What is asked ▸
Could you replace "Click" with "Select" throughout the data below, leave every other word unchanged, and leave the pictures out of your answer?

Stored data ▸
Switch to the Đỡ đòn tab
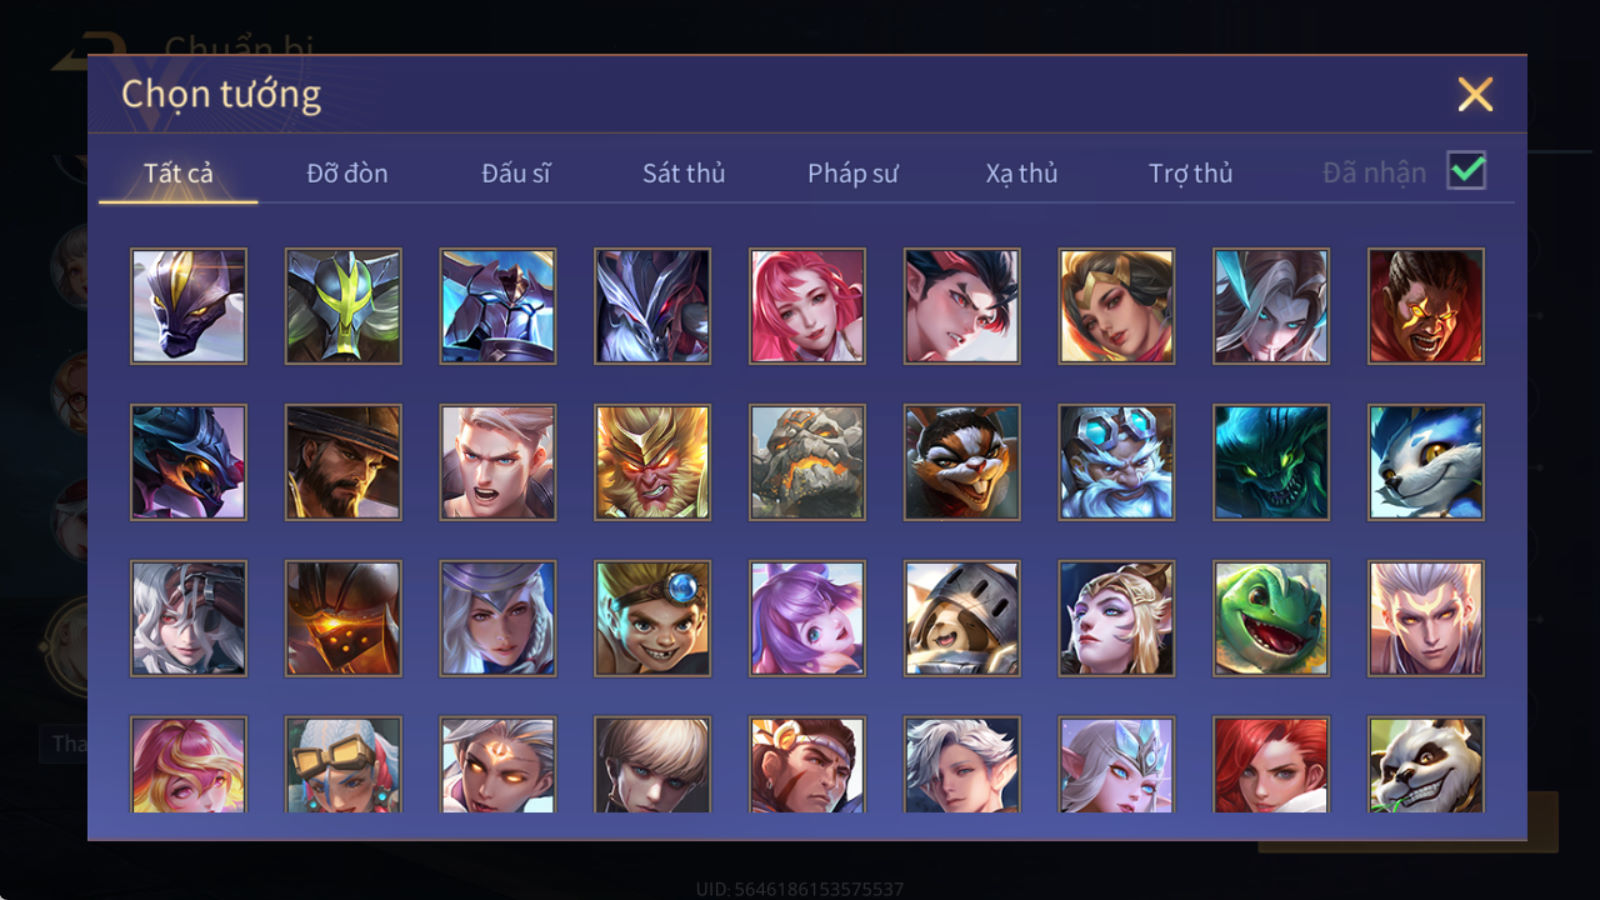1600x900 pixels. (347, 173)
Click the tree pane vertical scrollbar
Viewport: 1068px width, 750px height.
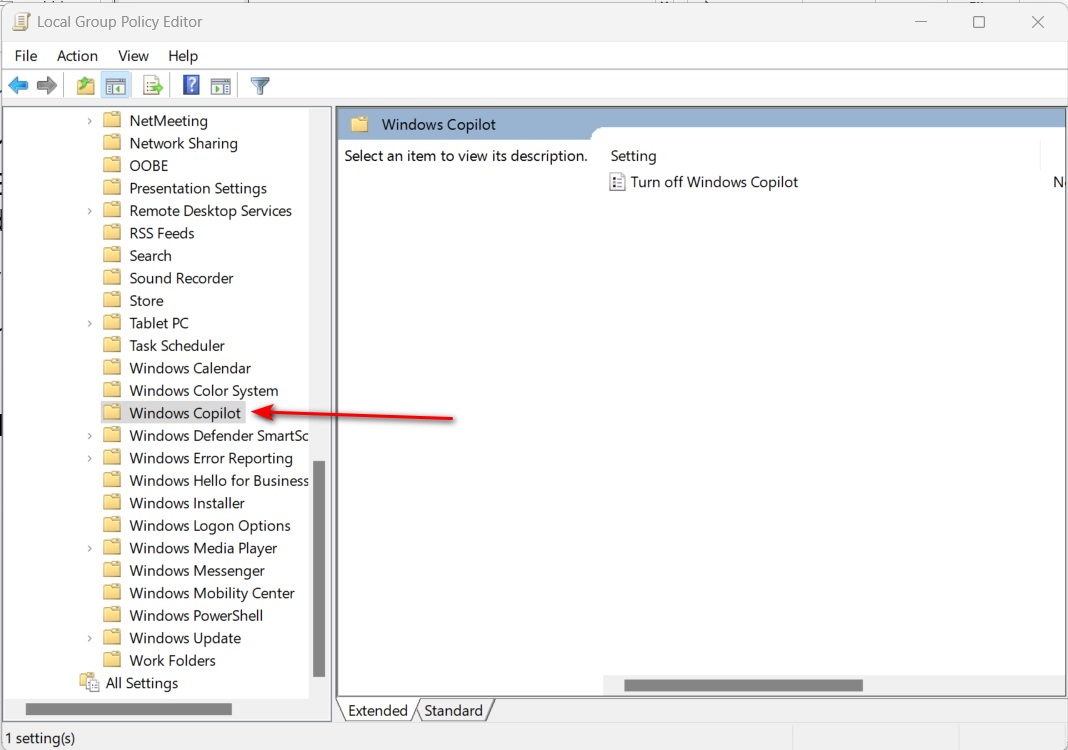(319, 568)
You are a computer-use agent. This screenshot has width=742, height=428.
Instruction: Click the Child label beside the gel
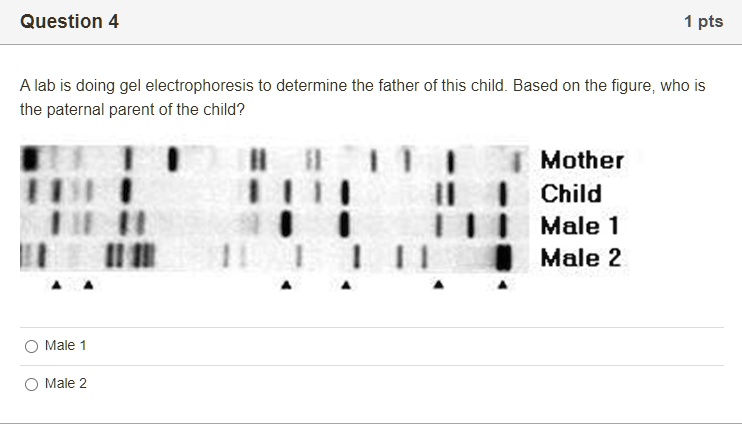tap(571, 193)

Response below ▸
Switch to the Đỡ đòn tab
1600x900 pixels. (347, 173)
Select the tree pane vertical scrollbar
Viewport: 1068px width, 750px height.
(319, 568)
You are a computer-use agent. This screenshot has width=742, height=428.
Instruction: Select the Child label beside the gel
tap(571, 193)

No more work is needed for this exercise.